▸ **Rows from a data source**
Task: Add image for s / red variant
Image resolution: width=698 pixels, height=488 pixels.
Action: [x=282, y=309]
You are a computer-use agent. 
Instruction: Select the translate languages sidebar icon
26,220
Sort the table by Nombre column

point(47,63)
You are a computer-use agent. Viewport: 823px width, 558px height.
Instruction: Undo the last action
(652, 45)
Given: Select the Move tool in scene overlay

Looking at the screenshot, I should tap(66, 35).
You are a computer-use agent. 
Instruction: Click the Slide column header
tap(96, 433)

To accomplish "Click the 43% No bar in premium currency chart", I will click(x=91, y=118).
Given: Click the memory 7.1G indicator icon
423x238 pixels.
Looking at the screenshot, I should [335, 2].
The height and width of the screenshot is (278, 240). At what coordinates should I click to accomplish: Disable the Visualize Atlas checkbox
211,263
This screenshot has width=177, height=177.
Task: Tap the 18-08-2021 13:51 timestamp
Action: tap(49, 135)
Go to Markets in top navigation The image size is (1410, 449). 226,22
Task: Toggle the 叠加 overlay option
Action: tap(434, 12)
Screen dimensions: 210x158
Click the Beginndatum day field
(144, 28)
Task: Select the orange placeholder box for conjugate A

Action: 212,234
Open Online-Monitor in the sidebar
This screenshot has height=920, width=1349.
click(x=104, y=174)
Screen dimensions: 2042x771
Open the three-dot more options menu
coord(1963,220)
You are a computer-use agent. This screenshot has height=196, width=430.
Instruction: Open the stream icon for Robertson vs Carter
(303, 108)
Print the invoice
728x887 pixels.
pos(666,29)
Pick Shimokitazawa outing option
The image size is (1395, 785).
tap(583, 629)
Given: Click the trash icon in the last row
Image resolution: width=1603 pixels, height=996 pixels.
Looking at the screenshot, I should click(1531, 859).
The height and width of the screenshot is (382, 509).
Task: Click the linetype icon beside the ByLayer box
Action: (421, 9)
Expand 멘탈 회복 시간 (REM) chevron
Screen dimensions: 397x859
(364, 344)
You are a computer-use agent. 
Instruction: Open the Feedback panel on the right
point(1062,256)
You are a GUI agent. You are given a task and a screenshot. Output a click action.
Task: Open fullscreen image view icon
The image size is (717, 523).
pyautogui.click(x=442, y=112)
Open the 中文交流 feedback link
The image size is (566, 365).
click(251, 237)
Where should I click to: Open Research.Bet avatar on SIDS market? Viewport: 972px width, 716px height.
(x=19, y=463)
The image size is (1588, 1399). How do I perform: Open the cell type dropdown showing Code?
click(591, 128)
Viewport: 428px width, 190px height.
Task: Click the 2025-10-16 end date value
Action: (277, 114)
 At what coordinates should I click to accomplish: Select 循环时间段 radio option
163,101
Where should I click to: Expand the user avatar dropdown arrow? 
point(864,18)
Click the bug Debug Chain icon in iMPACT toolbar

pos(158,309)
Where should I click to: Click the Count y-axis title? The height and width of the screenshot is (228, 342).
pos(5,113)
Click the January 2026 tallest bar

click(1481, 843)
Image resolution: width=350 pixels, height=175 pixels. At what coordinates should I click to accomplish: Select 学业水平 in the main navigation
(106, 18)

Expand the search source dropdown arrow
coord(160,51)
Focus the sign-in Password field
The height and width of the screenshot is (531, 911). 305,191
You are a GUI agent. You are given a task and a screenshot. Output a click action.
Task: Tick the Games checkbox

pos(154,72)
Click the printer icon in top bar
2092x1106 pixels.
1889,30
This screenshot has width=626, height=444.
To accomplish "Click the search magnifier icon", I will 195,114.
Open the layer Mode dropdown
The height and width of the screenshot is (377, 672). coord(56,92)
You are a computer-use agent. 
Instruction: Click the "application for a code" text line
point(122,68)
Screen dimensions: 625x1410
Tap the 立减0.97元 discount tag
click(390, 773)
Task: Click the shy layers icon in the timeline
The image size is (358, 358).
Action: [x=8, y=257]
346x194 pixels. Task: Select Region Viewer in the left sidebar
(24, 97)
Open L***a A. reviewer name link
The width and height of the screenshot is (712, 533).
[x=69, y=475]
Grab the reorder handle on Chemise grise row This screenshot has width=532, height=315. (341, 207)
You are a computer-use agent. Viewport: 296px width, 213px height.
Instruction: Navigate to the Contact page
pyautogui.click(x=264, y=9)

▸ **Written request**
Reproduce word for word the rows above, starting at the line that contains "Click the bug" and ending at the final line of the rows.

▸ **Answer to the exercise**
Click the bug Debug Chain icon in iMPACT toolbar

pos(158,309)
Where should I click to: Click the Count y-axis title? The height and width of the screenshot is (228, 342).
pos(5,113)
Click the January 2026 tallest bar

click(1481, 843)
Image resolution: width=350 pixels, height=175 pixels. At what coordinates should I click to accomplish: Select 学业水平 in the main navigation
(106, 18)

Expand the search source dropdown arrow
coord(160,51)
Focus the sign-in Password field
The height and width of the screenshot is (531, 911). 305,191
You are a GUI agent. You are given a task and a screenshot. Output a click action.
Task: Tick the Games checkbox

pos(154,72)
Click the printer icon in top bar
2092x1106 pixels.
1889,30
This screenshot has width=626, height=444.
To accomplish "Click the search magnifier icon", I will 195,114.
Open the layer Mode dropdown
The height and width of the screenshot is (377, 672). coord(56,92)
You are a computer-use agent. 
Instruction: Click the "application for a code" text line
point(122,68)
Screen dimensions: 625x1410
Tap the 立减0.97元 discount tag
click(390, 773)
Task: Click the shy layers icon in the timeline
The image size is (358, 358).
Action: [x=8, y=257]
346x194 pixels. Task: Select Region Viewer in the left sidebar
(24, 97)
Open L***a A. reviewer name link
The width and height of the screenshot is (712, 533).
[x=69, y=475]
Grab the reorder handle on Chemise grise row This screenshot has width=532, height=315. (341, 207)
You are a computer-use agent. Viewport: 296px width, 213px height.
Instruction: Navigate to the Contact page
pyautogui.click(x=264, y=9)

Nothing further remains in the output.